Continued research in this domain is needed to understand potential variations in communities and destinations, as well as the effects of current events. For example, how does the intersection of COVDI-19, as a global pandemic, and the Black Lives Matter movement, as an increasingly international phenomenon, impact Quilombola travel? At the time of publication, Quilombola communities have been simultaneously battered by the former and lifted by the latter. Insufficient access to quality medical care has posed a grave threat to Quilombola territories and other politically marginalized communities, for whom virus testing and resources have been relatively limited (Augusto, Citation2020; Izquierdo, Citation2020). At the same time, the Black Lives Matter movement, particularly through the subset Quilombola Lives Matter, has raised the national and international profile of many Quilombola activists, whose life-long commitment to Black liberation and resistance have been crucial to anti-racist policy and education (Rapoport Center, Citation2020). By extension, attention on activists as sources of knowledge appears to be raising the overall profile of Quilombola communities, some of which, as indicated through informal reports, are meeting increased and/or continued demands for travel through virtual means. While it is too early to know the long-term effects of these events, it is clear that travel, physically, through the retelling of memories, or even virtually, remains important to many Quilombola peoples and their respective communities.

Disclosure statement

No potential conflict of interest was reported by the author(s).

Additional information

Funding

This research was partially supported by the West African Research Association, Boston University and the Tinker Foundation.

Notes

1 Quilombolas are residents of Quilombos or places that are reminiscent of Quilombos, which are defined in this article as communities historically rooted in anti-slavery and anti-colonial resistance (Miki, Citation2018).

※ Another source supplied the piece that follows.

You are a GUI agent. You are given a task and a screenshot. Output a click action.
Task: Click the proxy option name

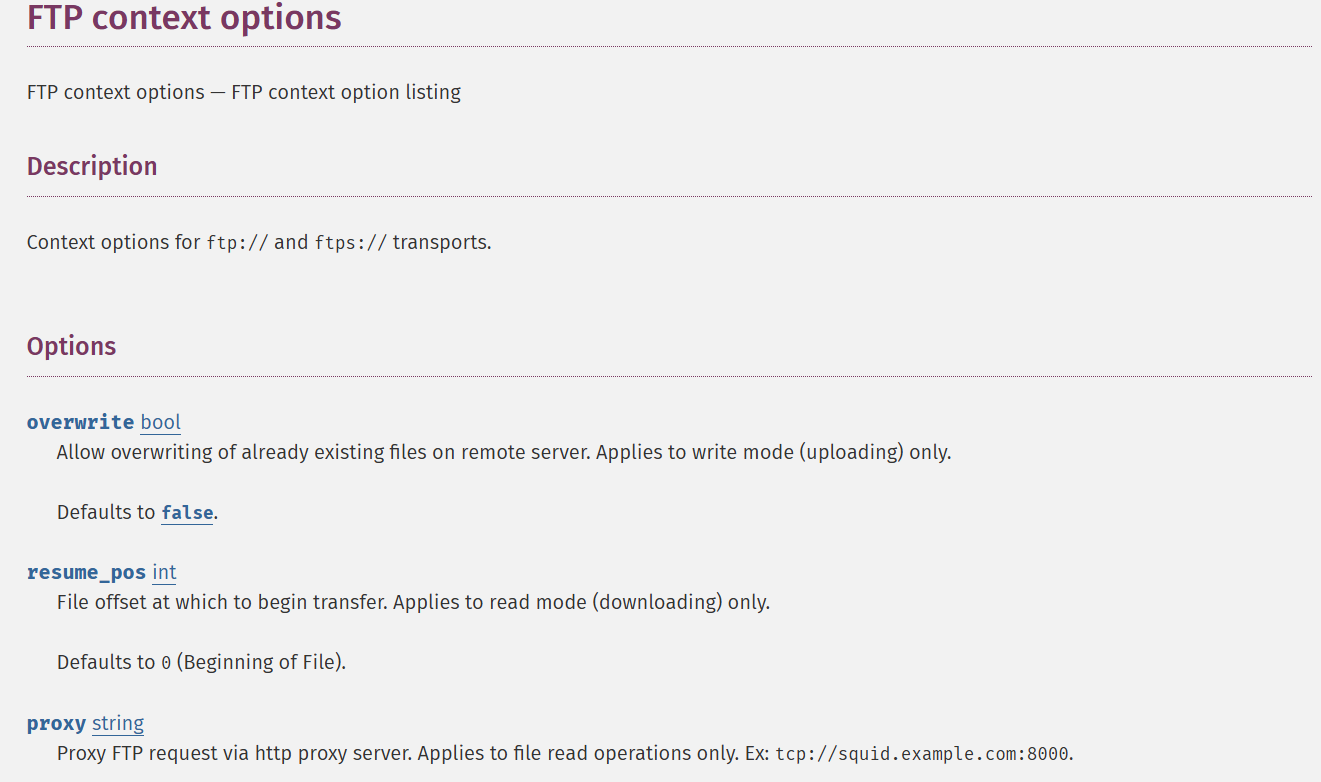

2 The process of territory recognition for Filipa (CPISP, Citation2020a) and Santa Joana (CPISP, Citation2020b) commenced in 2004, while Santa Rosa dos Pretos commenced in 2008 (CPISP, Citation2020c).

3 Real names are used in instances where participants consented to the use of their first name.

4 This Bissauan organization as one of the key organizers of the 2010 Quilombola trip from Maranhão, Brazil or Cape Verde and Guinea-Bissau.

5 Endangered palm tree variety.

6 Secretaria de Políticas de Promoção da Igualdade Racial (SEPPIR), Ministry of Social Development (MDS), Petrobrás, and the University Foundation of Brasilia (FUBRA).

7 “O Percurso dos Quilombos: de África para o Brasil e o regresso às origens.”

8 An independent community forged in opposition of liturgical reforms enacted in Cape Verde in the 1940s (Júnior, Citation1974).

9 Organizers of Cacheu’s Memorial da Escravatura e do Tráfico Negreiro, which was inaugurated in 2016, recognize the Quilombola visit as one of the catalysts for its development (Caldeira, Citation2016).

10 Some of the concepts described in this section have been further developed by one of this paper’s authors in a different publication (Silva, Citation2020).